Beyond these issues (most of which the sociology report says could be fixed), there are additional problems posed by the nature of sociology today in ranking departments in their entirety, as the NRC does. One issue is that there are subfields -- and the report notes that U.S. News & World Report ranks sociology in seven subfields. (Given that the sociology report makes clear in other places that the authors don't hold the U.S. News rankings in particularly high regard, comparing them favorably to NRC on one measure would appear to be a notable dig at the NRC.) And even subfields don't capture all of the issues, the report says, since there are also significant methodological differences among departments.

"For example, a department can excel in urban sociology by having a largely ethnographic or a largely quantitative program," the report says.

While offering numerous examples of flaws in the rankings, the report says that they are already having an influence -- one that could grow in dangerous ways.

"In the short term, the NRC ranking system can have detrimental effects on departments whose rankings are lower than their actual quality. University administrators seem to have taken the results seriously," the report says. It notes that universities have rushed to issue press releases about highly ranked departments, and that an "attitude" of respecting the NRC review "may result in short-term punitive actions by administrators against departments whose rankings, unfairly or not, are low."
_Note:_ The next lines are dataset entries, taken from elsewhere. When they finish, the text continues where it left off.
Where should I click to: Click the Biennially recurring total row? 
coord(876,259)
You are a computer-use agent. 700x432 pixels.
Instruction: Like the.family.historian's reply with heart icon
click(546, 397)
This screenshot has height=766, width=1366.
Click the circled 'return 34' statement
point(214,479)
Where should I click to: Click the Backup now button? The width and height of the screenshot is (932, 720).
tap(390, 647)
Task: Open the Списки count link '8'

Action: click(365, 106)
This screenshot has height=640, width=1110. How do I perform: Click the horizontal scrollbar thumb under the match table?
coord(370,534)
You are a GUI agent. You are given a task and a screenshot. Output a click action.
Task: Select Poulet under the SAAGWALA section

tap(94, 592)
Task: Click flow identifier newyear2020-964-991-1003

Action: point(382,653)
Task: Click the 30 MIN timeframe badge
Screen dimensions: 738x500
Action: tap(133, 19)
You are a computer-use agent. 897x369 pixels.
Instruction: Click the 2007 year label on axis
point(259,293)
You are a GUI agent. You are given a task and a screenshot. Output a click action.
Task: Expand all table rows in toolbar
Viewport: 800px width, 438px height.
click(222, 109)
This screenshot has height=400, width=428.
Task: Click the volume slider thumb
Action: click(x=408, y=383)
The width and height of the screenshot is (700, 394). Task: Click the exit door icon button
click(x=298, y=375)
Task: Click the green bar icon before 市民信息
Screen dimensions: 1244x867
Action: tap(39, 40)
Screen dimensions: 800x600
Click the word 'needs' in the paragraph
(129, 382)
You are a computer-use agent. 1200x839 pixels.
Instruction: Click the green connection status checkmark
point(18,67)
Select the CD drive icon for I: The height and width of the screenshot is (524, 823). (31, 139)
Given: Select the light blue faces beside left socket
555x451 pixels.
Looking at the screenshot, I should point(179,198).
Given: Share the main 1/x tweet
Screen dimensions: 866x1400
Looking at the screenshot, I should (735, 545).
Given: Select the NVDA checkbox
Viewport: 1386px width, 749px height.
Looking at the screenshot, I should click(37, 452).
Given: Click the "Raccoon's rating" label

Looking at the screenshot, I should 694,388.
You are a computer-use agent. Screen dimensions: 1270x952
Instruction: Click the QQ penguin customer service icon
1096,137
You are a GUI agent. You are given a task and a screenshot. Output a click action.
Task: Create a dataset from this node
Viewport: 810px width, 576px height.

Further, the report says its authors fear that some universities may attempt to alter departments to score better -- regardless of the flaws in the methodology. "Departments may also have reason to worry that, in their next review, administrators may direct them to change their programs to improve their status in future NRC rankings, for example, by hiring faculty who write articles, rather than books."

Jeremiah P. Ostriker, chair of the NRC committee that prepared the rankings, and a professor of astronomy and former provost at Princeton University, said in an interview that there is "a great deal of validity in many of the points" raised in the report. Any rankings system, Ostriker said, "will seem and be unfair to some group or another."

On the question of including books in calculations of faculty productivity, Ostriker said that the NRC committee included social scientists, and that the issue never came up. He defended, however, the decision not to evaluate the quality of journals in which articles appeared. He said that by measuring both number of articles and their citations, the methodology reflected the reality that some journals are more influential than others. "A paper in Nature is much more cited than one in some out-of-the-way journal," he said.

Ostriker also said that, based on modeling done by the committee prior to adopting the final methodology, the NRC found that many tweaks don't change the actual rankings in significant ways.

The tone of the sociologists' report did not surprise him, Ostriker said. "When our study first came out, it was greeted with shock and horror because it wasn't what people expected and they were very, very nervous," he said. As time has passed, "the tone has changed," and he thinks the same will be true of the sociologists' criticisms.

Still, Ostriker stressed that he believed the most important part of the process was assembling the data, not the methodology. He noted that groups could use the data for their own rankings or on a program-by-program basis. "What's most important is finding ways that the data can be used and made helpful to universities," he said.